Welcome to the forum and greetings from Poland.


----------



## Bf109_g (Jul 18, 2007)

Hello there and welcome to the forum, Charles!


----------



## FLYBOYJ (Jul 18, 2007)

Welcome - An AD here!


----------



## Wildcat (Jul 18, 2007)

Welcome to the site Charles.


----------



## trackend (Jul 19, 2007)

Morning Chas from limey land


----------



## Heinz (Jul 19, 2007)

Welcome mate!


----------



## evangilder (Jul 19, 2007)

Welcome, Charles.


----------



## Wayne Little (Jul 19, 2007)

Welcome from another Aussie....G'Day Mate!


----------



## Njaco (Jul 20, 2007)

Hello from someone else on the Right Coast!


----------



## DerAdlerIstGelandet (Jul 20, 2007)

Welcome


----------



## Thorlifter (Jul 20, 2007)

Glad your here Charles


----------



## mkloby (Jul 20, 2007)

ccheese said:


> Guess I should have done this from the git-go...... introduce myself, I mean.
> OK... I'm 73, I retired from the U.S. Navy in 1971. When I left boot camp
> I was an Airman Apprectice going to radio school. I was an Aviation Radio-
> man (AL) until they killed the rate, then I went to Radioman (RM). I've
> ...



Welcome Charles from a Marine


----------



## DOUGRD (Jul 20, 2007)

Welcome enjoy the site: From a retired AECS. Now let me help you feel really old, I went to Boot Camp at RTC Great Lakes 6/30/1969 and I retired with 23 years.


----------



## mkloby (Jul 21, 2007)

DOUGRD said:


> Welcome enjoy the site: From a retired AECS. Now let me help you feel really old, I went to Boot Camp at RTC Great Lakes 6/30/1969 and I retired with 23 years.



You navy guys are crazy with all your rates. How in heck do you remember all those different rates?

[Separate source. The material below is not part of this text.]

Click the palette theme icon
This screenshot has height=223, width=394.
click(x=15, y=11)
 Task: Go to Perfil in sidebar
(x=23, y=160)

Man...


----------



## ccheese (Jul 23, 2007)

Dougrd: C'mon chief.... In was in GLakes August 1951 !! I retired in '71.
Hey.... I am Old !!

mkloby: Talk about rates..... Doudrg is a (retired) Senior Aviation Electricians
Mate Chief. Unless they changed something since I got out. I've been told
the new Radioman (RM) do not have to learn morse code !!! How times have
changed...

Charles






Welcome enjoy the site: From a retired AECS. Now let me help you feel really old, I went to Boot Camp at RTC Great Lakes 6/30/1969 and I retired with 23 years.
__________________


----------



## ccheese (Jul 23, 2007)

mkloby: Some of my best friends were Marines. I even shared a foxhole
with a ROK Marine (Actually an Army guy, but they called themselves 
Marines). I use to love the guy with the BAR !!

Charles


----------



## DOUGRD (Jul 24, 2007)

mkloby said:


> You navy guys are crazy with all your rates. How in heck do you remember all those different rates? Man...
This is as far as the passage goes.